Stored items
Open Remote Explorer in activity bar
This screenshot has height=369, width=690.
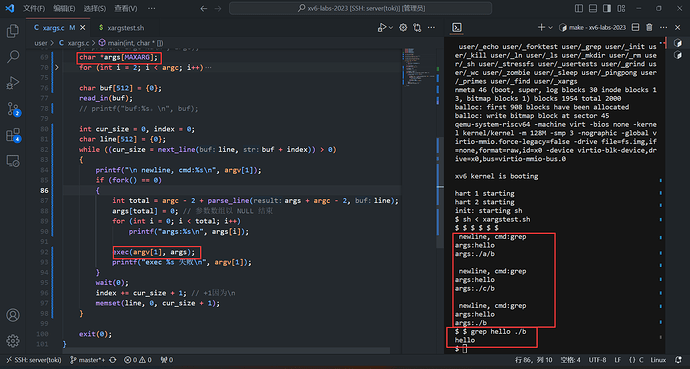click(x=13, y=161)
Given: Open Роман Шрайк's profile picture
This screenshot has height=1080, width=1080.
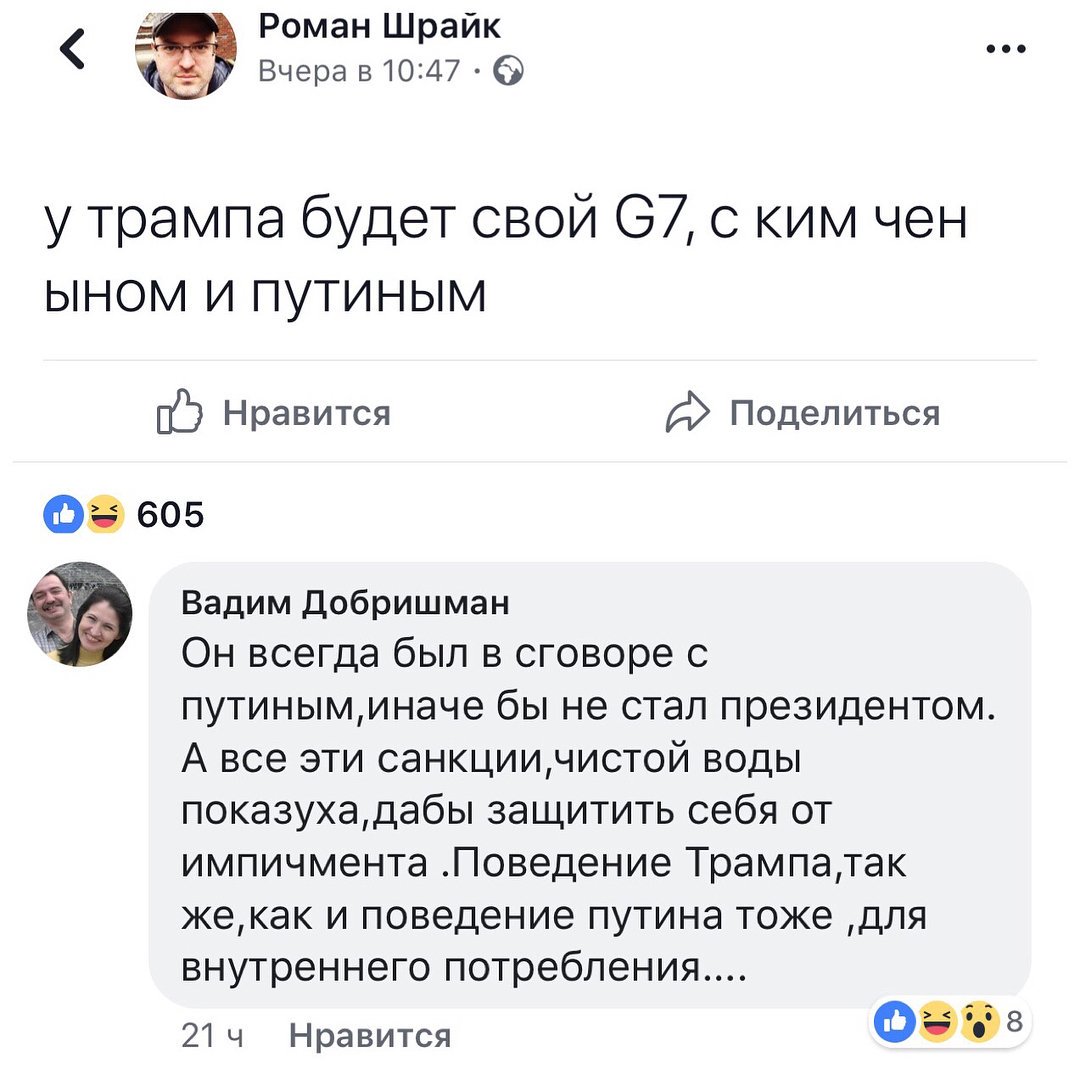Looking at the screenshot, I should click(x=185, y=54).
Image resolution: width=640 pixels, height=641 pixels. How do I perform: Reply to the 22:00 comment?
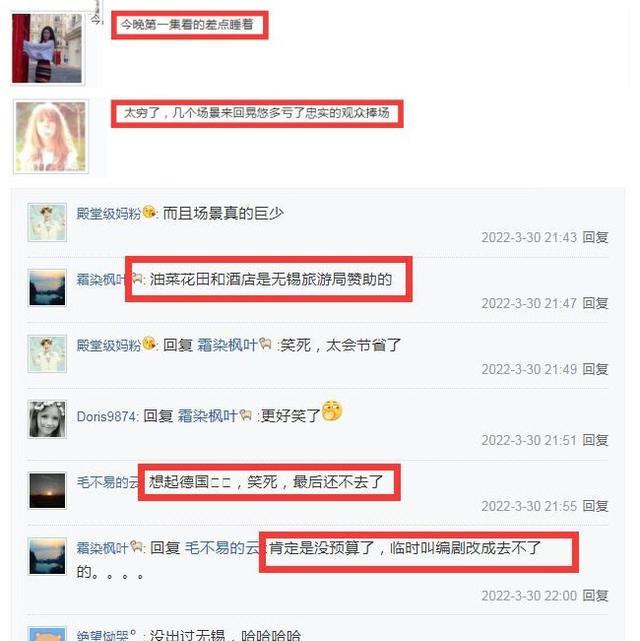595,596
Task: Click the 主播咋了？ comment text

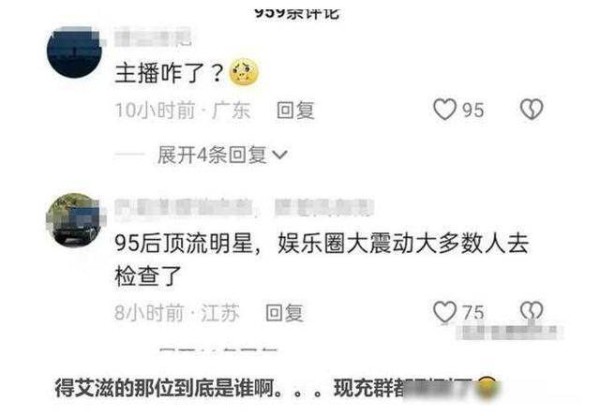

- _Task to carry out_: Wherever "Open" turns up in the records, copy the whole line.

- _Finished task_:
Open Remote Explorer in activity bar
Given: Open Роман Шрайк's profile picture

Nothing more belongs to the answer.